One common way by which enzymes are regulated is by the modification of existing proteins. One common example is protein phosphorylation. In this example a phosphate molecule is attached to an existing protein, which could increase or decrease its activity. This is often reversible, so a good analogy is that post-translational regulation is like flipping a switch for an enzyme on or off. This can occur fairly rapidly, and is not a permanent change. This is a good way to rapidly change the activity of a pathway in response to a stimulus, such as low blood glucose levels or exercise.

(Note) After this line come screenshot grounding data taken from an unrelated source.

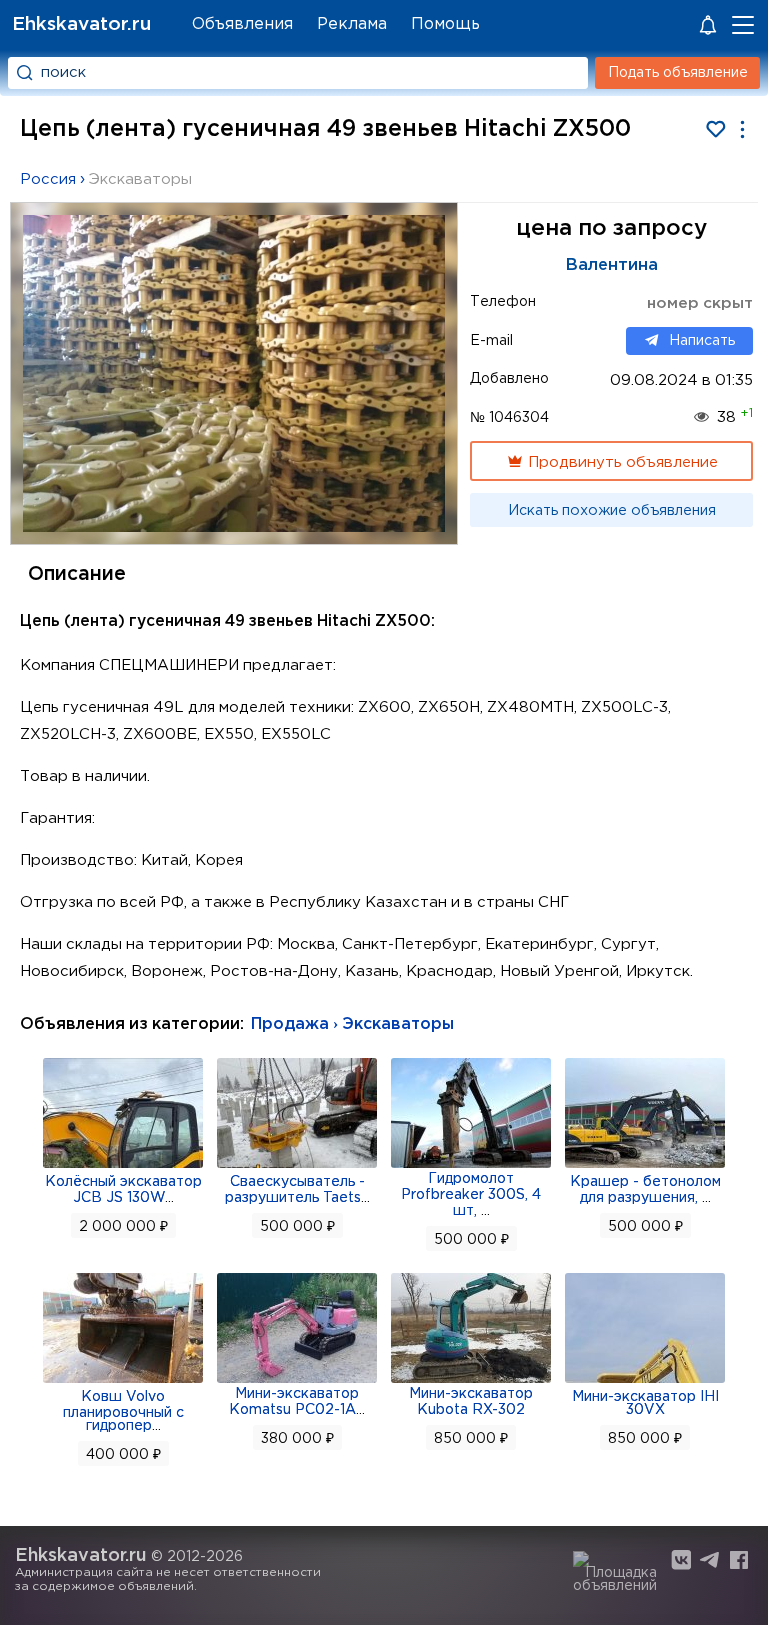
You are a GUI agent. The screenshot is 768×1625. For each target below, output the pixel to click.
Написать (702, 341)
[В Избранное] (715, 129)
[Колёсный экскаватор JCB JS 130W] (123, 1166)
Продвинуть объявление (621, 462)
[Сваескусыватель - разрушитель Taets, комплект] (297, 1166)
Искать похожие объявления (612, 511)
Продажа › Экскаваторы (352, 1024)
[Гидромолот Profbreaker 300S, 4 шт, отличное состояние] (471, 1166)
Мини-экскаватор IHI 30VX (645, 1403)
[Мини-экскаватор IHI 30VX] (645, 1381)
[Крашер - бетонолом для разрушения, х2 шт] (645, 1166)
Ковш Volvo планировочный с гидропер (123, 1411)
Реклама (352, 24)
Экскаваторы (140, 179)
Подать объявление (678, 73)
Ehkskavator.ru (81, 24)
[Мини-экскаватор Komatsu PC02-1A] (297, 1381)
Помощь (445, 24)
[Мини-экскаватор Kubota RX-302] (471, 1381)
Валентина (612, 265)
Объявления (242, 24)
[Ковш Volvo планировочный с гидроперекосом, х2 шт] (123, 1381)
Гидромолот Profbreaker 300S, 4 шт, (471, 1195)
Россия (48, 179)
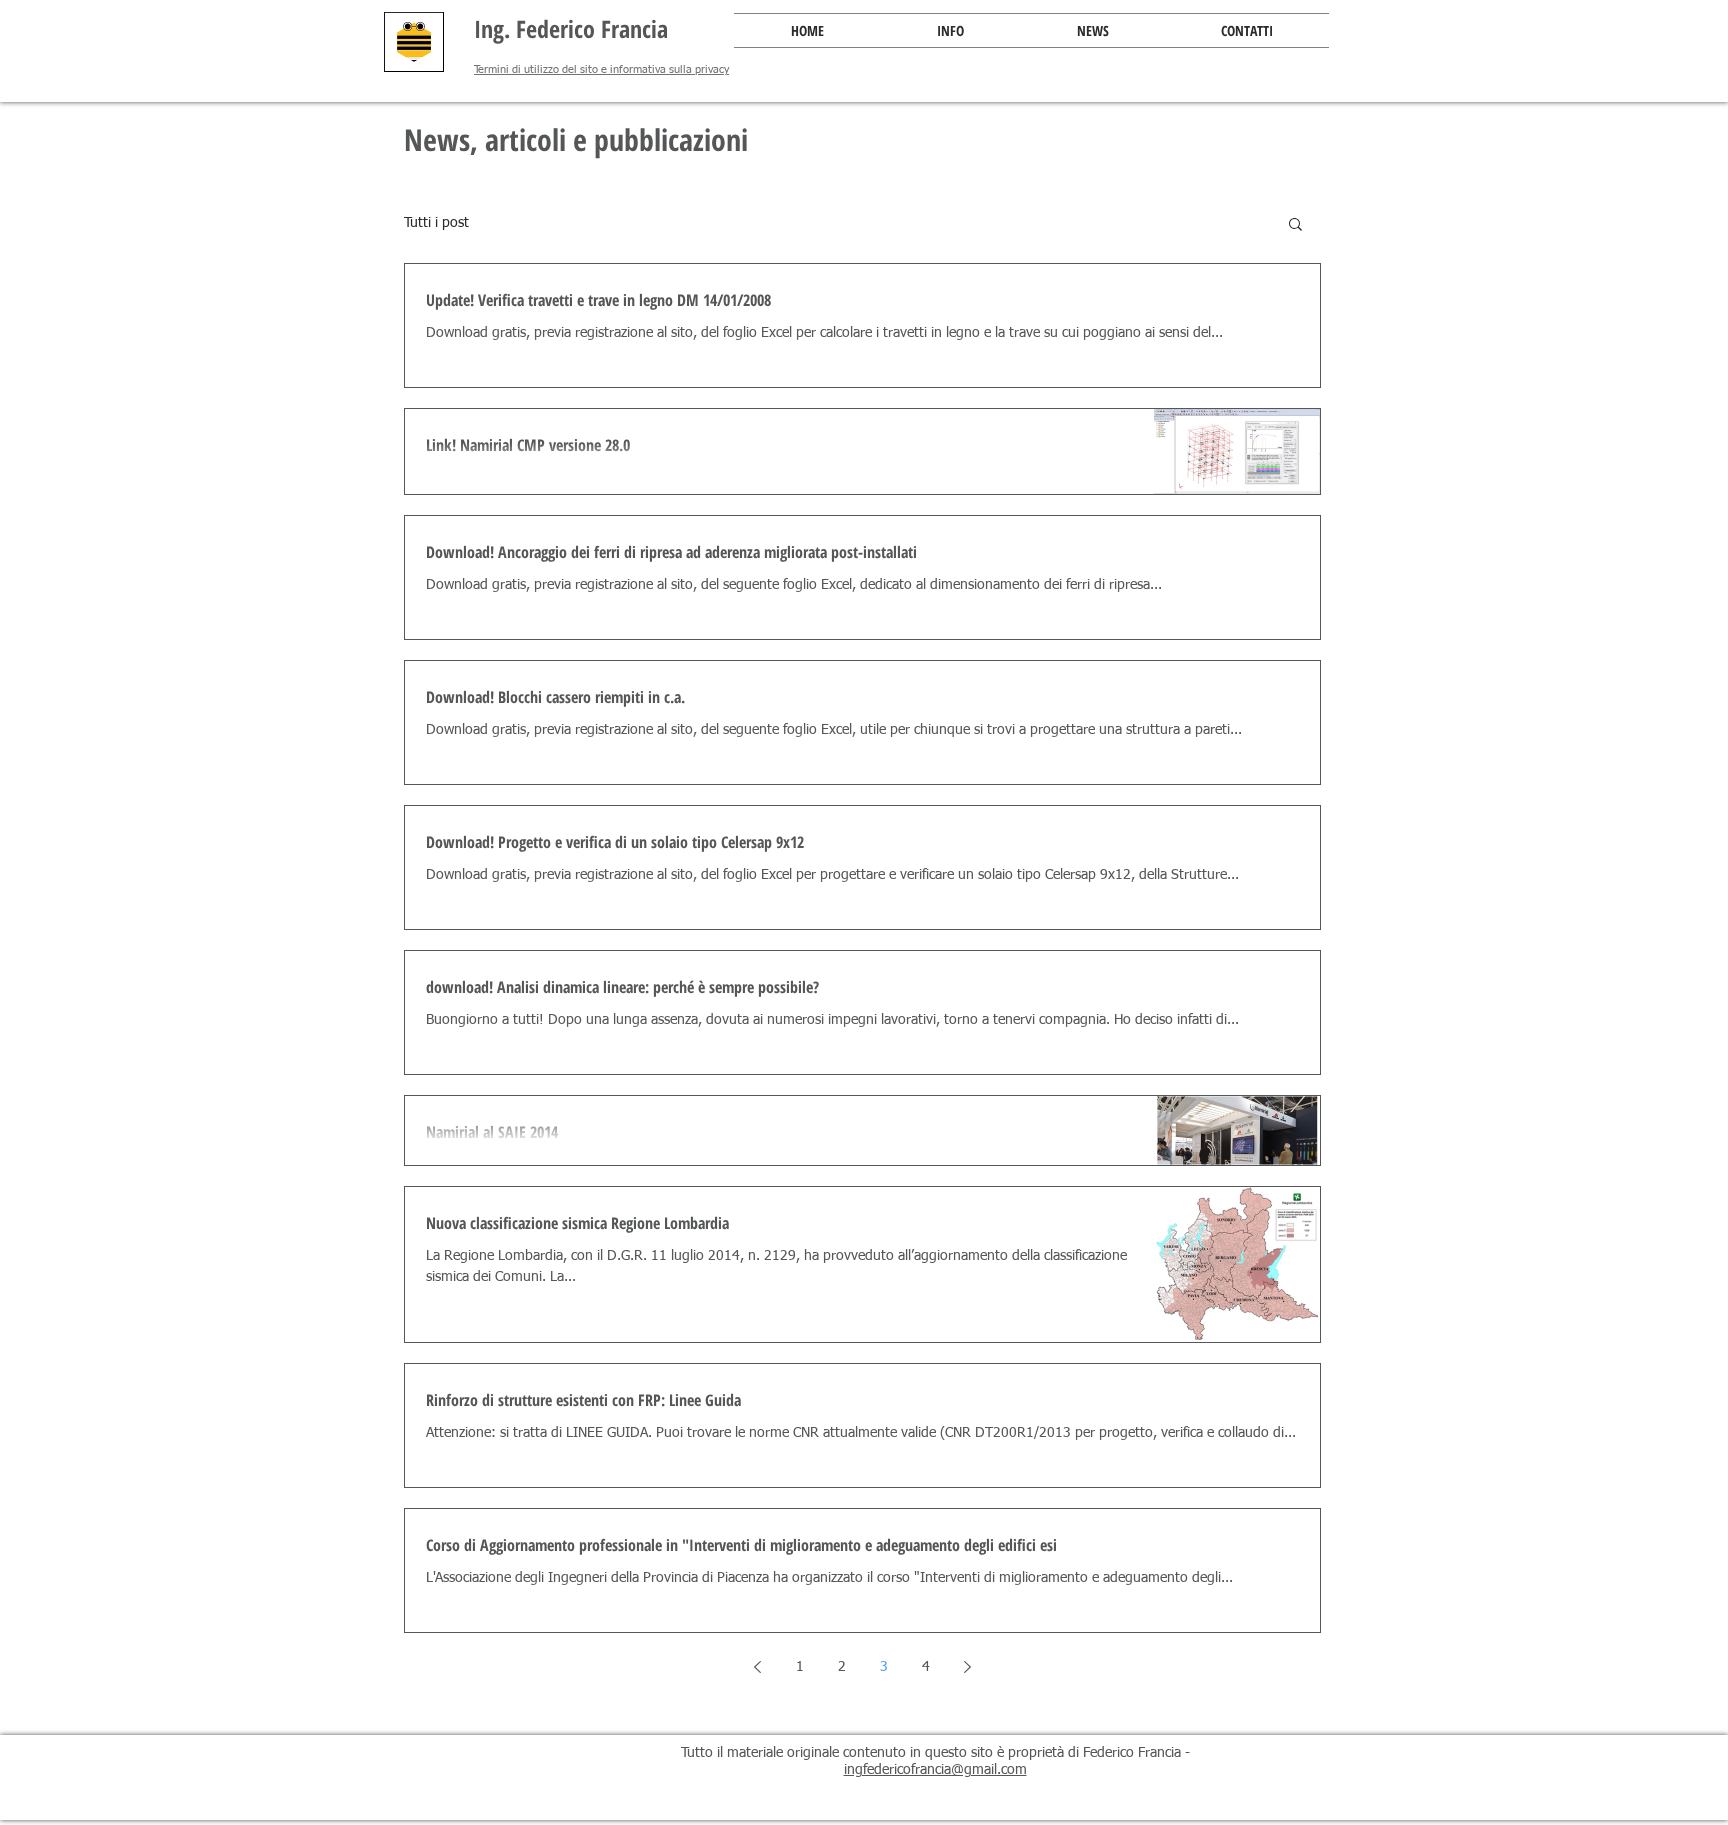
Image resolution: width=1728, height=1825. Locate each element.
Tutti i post (436, 223)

Another way to change the activity of a pathway is to selectively change the number of enzymes. If this is done at the messenger RNA level, it is known as transcriptional regulation. This is because transcription is the process by which new mRNA is made. By increasing or decreasing the rate of mRNA (and eventually protein) production, the cell can respond to a stimulus to make more or less of a particular protein. The regulation of transcription is often controlled by transcription factors, a class of proteins that can bind to selective sites of DNA and recruit the machinery to make (or prevent the making) of mRNA.For a really great review with more details on transcription factors, take a look at Lambert et al. (2018). These kinds of changes are slow, energetically costly and difficult to reverse. They represent a chronic response, and are not appropriate for short term modifications. The relationship between allosteric, post-translational and transcriptional regulation is demonstrated in Figure [fig:regulation-models]. Reflect on an example of metabolic regulation that you can think of. Then consider the timescale by which the changes happen, and try to think what would be the most appropriate mechanism to alter metabolism.